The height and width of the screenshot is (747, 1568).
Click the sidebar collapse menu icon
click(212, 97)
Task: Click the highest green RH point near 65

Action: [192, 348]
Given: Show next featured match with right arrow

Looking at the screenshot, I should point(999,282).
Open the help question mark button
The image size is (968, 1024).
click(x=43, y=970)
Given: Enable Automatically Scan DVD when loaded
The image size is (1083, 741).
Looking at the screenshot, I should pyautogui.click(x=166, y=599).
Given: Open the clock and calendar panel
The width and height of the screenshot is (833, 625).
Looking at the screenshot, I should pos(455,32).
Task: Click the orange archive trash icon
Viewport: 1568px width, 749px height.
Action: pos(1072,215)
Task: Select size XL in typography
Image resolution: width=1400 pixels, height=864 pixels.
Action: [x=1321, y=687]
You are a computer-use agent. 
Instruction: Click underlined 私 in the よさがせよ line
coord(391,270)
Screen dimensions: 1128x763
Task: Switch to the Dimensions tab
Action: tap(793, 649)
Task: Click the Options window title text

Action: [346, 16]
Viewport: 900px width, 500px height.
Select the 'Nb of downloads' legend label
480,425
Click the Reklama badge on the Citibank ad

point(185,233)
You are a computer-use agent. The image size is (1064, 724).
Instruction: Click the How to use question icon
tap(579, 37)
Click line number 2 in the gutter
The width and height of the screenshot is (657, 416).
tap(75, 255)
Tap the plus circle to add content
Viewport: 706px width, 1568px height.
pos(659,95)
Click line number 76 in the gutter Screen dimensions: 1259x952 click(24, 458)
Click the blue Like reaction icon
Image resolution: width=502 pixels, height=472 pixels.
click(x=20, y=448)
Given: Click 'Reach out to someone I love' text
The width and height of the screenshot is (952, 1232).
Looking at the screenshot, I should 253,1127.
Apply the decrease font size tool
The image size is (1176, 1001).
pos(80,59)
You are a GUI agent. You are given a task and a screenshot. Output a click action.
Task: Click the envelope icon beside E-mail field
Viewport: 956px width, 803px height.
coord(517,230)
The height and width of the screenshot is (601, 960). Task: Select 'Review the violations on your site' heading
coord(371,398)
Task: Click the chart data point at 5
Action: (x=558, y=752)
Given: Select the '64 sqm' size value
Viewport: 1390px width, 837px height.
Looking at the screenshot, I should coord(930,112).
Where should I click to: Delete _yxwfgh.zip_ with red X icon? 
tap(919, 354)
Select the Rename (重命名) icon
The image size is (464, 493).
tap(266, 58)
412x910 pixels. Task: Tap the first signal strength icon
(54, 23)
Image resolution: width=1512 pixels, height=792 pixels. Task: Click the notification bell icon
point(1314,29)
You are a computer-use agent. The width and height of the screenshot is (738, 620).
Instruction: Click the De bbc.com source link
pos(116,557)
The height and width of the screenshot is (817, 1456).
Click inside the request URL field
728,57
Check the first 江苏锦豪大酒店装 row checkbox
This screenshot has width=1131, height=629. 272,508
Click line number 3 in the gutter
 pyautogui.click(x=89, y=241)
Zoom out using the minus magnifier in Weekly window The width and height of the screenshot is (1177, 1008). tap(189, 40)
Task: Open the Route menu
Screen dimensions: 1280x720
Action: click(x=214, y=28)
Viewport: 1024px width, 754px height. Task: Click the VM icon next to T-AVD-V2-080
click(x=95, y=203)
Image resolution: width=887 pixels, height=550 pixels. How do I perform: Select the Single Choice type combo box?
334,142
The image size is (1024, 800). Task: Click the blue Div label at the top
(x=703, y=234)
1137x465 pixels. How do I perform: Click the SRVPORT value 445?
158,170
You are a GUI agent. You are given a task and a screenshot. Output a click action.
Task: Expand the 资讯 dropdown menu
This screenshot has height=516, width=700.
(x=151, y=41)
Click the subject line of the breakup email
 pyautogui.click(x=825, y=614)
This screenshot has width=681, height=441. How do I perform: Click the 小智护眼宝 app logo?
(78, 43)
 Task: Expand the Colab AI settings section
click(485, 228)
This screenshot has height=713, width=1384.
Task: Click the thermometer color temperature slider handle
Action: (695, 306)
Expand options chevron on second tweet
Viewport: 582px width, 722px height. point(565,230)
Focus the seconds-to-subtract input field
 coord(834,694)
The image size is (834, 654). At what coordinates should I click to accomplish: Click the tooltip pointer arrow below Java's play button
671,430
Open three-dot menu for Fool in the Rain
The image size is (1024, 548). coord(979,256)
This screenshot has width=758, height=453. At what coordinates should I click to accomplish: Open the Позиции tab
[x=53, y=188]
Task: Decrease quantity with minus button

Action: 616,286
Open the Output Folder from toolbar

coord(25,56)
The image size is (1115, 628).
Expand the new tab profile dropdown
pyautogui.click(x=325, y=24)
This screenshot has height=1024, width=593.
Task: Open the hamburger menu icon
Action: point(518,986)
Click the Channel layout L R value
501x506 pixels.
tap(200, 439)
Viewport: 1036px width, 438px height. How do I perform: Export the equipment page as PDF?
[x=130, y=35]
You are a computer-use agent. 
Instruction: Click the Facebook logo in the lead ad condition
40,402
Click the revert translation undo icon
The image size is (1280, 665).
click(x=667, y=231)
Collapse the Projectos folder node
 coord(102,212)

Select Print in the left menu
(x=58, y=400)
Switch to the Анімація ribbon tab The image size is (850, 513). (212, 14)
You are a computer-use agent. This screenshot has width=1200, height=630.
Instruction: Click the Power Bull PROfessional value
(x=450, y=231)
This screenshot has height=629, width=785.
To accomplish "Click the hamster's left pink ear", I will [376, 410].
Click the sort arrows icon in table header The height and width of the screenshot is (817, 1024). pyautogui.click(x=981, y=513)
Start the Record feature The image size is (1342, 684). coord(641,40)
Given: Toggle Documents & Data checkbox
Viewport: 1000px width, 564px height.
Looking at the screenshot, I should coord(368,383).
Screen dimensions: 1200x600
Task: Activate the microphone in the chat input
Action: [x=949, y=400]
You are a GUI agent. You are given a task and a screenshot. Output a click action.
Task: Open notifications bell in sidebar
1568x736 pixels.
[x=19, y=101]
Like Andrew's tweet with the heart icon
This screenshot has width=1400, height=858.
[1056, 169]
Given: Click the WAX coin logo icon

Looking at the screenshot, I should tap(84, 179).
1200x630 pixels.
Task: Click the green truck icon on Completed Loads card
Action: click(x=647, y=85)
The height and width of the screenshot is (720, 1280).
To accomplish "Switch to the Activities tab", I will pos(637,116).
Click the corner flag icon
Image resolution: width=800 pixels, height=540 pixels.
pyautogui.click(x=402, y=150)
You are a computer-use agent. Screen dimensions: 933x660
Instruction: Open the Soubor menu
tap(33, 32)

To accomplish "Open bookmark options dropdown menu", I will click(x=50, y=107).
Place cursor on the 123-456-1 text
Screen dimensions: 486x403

--------------------

Your answer must be an exact transcription of all the data above.

* [OUTPUT FOR THIS TASK]
The height and width of the screenshot is (747, 1568).
Click the sidebar collapse menu icon
click(212, 97)
Task: Click the highest green RH point near 65

Action: [192, 348]
Given: Show next featured match with right arrow

Looking at the screenshot, I should point(999,282).
Open the help question mark button
The image size is (968, 1024).
click(x=43, y=970)
Given: Enable Automatically Scan DVD when loaded
The image size is (1083, 741).
Looking at the screenshot, I should pyautogui.click(x=166, y=599).
Given: Open the clock and calendar panel
The width and height of the screenshot is (833, 625).
Looking at the screenshot, I should pos(455,32).
Task: Click the orange archive trash icon
Viewport: 1568px width, 749px height.
Action: pos(1072,215)
Task: Select size XL in typography
Image resolution: width=1400 pixels, height=864 pixels.
Action: [x=1321, y=687]
You are a computer-use agent. 
Instruction: Click underlined 私 in the よさがせよ line
coord(391,270)
Screen dimensions: 1128x763
Task: Switch to the Dimensions tab
Action: tap(793, 649)
Task: Click the Options window title text

Action: [346, 16]
Viewport: 900px width, 500px height.
Select the 'Nb of downloads' legend label
480,425
Click the Reklama badge on the Citibank ad

point(185,233)
You are a computer-use agent. The image size is (1064, 724).
Instruction: Click the How to use question icon
tap(579, 37)
Click line number 2 in the gutter
The width and height of the screenshot is (657, 416).
tap(75, 255)
Tap the plus circle to add content
Viewport: 706px width, 1568px height.
pos(659,95)
Click line number 76 in the gutter Screen dimensions: 1259x952 click(24, 458)
Click the blue Like reaction icon
Image resolution: width=502 pixels, height=472 pixels.
click(x=20, y=448)
Given: Click 'Reach out to someone I love' text
The width and height of the screenshot is (952, 1232).
Looking at the screenshot, I should 253,1127.
Apply the decrease font size tool
The image size is (1176, 1001).
pos(80,59)
You are a GUI agent. You are given a task and a screenshot. Output a click action.
Task: Click the envelope icon beside E-mail field
Viewport: 956px width, 803px height.
coord(517,230)
The height and width of the screenshot is (601, 960). Task: Select 'Review the violations on your site' heading
coord(371,398)
Task: Click the chart data point at 5
Action: (x=558, y=752)
Given: Select the '64 sqm' size value
Viewport: 1390px width, 837px height.
Looking at the screenshot, I should coord(930,112).
Where should I click to: Delete _yxwfgh.zip_ with red X icon? 
tap(919, 354)
Select the Rename (重命名) icon
The image size is (464, 493).
tap(266, 58)
412x910 pixels. Task: Tap the first signal strength icon
(54, 23)
Image resolution: width=1512 pixels, height=792 pixels. Task: Click the notification bell icon
point(1314,29)
You are a computer-use agent. The width and height of the screenshot is (738, 620).
Instruction: Click the De bbc.com source link
pos(116,557)
The height and width of the screenshot is (817, 1456).
Click inside the request URL field
728,57
Check the first 江苏锦豪大酒店装 row checkbox
This screenshot has width=1131, height=629. 272,508
Click line number 3 in the gutter
 pyautogui.click(x=89, y=241)
Zoom out using the minus magnifier in Weekly window The width and height of the screenshot is (1177, 1008). tap(189, 40)
Task: Open the Route menu
Screen dimensions: 1280x720
Action: click(x=214, y=28)
Viewport: 1024px width, 754px height. Task: Click the VM icon next to T-AVD-V2-080
click(x=95, y=203)
Image resolution: width=887 pixels, height=550 pixels. How do I perform: Select the Single Choice type combo box?
334,142
The image size is (1024, 800). Task: Click the blue Div label at the top
(x=703, y=234)
1137x465 pixels. How do I perform: Click the SRVPORT value 445?
158,170
You are a GUI agent. You are given a task and a screenshot. Output a click action.
Task: Expand the 资讯 dropdown menu
This screenshot has height=516, width=700.
(x=151, y=41)
Click the subject line of the breakup email
 pyautogui.click(x=825, y=614)
This screenshot has width=681, height=441. How do I perform: Click the 小智护眼宝 app logo?
(78, 43)
 Task: Expand the Colab AI settings section
click(485, 228)
This screenshot has height=713, width=1384.
Task: Click the thermometer color temperature slider handle
Action: (695, 306)
Expand options chevron on second tweet
Viewport: 582px width, 722px height. point(565,230)
Focus the seconds-to-subtract input field
 coord(834,694)
The image size is (834, 654). At what coordinates should I click to accomplish: Click the tooltip pointer arrow below Java's play button
671,430
Open three-dot menu for Fool in the Rain
The image size is (1024, 548). coord(979,256)
This screenshot has width=758, height=453. At what coordinates should I click to accomplish: Open the Позиции tab
[x=53, y=188]
Task: Decrease quantity with minus button

Action: 616,286
Open the Output Folder from toolbar

coord(25,56)
The image size is (1115, 628).
Expand the new tab profile dropdown
pyautogui.click(x=325, y=24)
This screenshot has height=1024, width=593.
Task: Open the hamburger menu icon
Action: point(518,986)
Click the Channel layout L R value
501x506 pixels.
tap(200, 439)
Viewport: 1036px width, 438px height. How do I perform: Export the equipment page as PDF?
[x=130, y=35]
You are a computer-use agent. 
Instruction: Click the Facebook logo in the lead ad condition
40,402
Click the revert translation undo icon
The image size is (1280, 665).
click(x=667, y=231)
Collapse the Projectos folder node
 coord(102,212)

Select Print in the left menu
(x=58, y=400)
Switch to the Анімація ribbon tab The image size is (850, 513). (212, 14)
You are a computer-use agent. This screenshot has width=1200, height=630.
Instruction: Click the Power Bull PROfessional value
(x=450, y=231)
This screenshot has height=629, width=785.
To accomplish "Click the hamster's left pink ear", I will [376, 410].
Click the sort arrows icon in table header The height and width of the screenshot is (817, 1024). pyautogui.click(x=981, y=513)
Start the Record feature The image size is (1342, 684). coord(641,40)
Given: Toggle Documents & Data checkbox
Viewport: 1000px width, 564px height.
Looking at the screenshot, I should coord(368,383).
Screen dimensions: 1200x600
Task: Activate the microphone in the chat input
Action: [x=949, y=400]
You are a GUI agent. You are given a task and a screenshot. Output a click action.
Task: Open notifications bell in sidebar
1568x736 pixels.
[x=19, y=101]
Like Andrew's tweet with the heart icon
This screenshot has width=1400, height=858.
[1056, 169]
Given: Click the WAX coin logo icon

Looking at the screenshot, I should tap(84, 179).
1200x630 pixels.
Task: Click the green truck icon on Completed Loads card
Action: click(x=647, y=85)
The height and width of the screenshot is (720, 1280).
To accomplish "Switch to the Activities tab", I will pos(637,116).
Click the corner flag icon
Image resolution: width=800 pixels, height=540 pixels.
pyautogui.click(x=402, y=150)
You are a computer-use agent. Screen dimensions: 933x660
Instruction: Open the Soubor menu
tap(33, 32)

To accomplish "Open bookmark options dropdown menu", I will click(x=50, y=107).
Place cursor on the 123-456-1 text
Screen dimensions: 486x403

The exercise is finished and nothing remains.